Write out exactly, and only, the lines from the one containing "Image resolution: width=1568" through the last line of the listing below.

[[ MATERIAL FOR THIS TASK open ]]

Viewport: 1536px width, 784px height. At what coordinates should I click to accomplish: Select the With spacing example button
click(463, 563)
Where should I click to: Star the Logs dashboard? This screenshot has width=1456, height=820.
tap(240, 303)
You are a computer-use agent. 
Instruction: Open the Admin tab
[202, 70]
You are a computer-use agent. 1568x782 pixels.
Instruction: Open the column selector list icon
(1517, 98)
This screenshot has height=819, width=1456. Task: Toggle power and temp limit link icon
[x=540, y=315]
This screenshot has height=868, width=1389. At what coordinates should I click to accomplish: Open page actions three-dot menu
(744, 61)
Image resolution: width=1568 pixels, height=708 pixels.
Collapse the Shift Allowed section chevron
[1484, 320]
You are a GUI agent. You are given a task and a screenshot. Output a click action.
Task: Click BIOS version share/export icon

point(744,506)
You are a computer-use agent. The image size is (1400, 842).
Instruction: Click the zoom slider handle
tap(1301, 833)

[[ MATERIAL FOR THIS TASK closed ]]

◆ **OUTPUT OF THE TASK**:
Image resolution: width=1568 pixels, height=708 pixels.
Collapse the Shift Allowed section chevron
[1484, 320]
You are a GUI agent. You are given a task and a screenshot. Output a click action.
Task: Click BIOS version share/export icon

point(744,506)
You are a computer-use agent. The image size is (1400, 842).
Instruction: Click the zoom slider handle
tap(1301, 833)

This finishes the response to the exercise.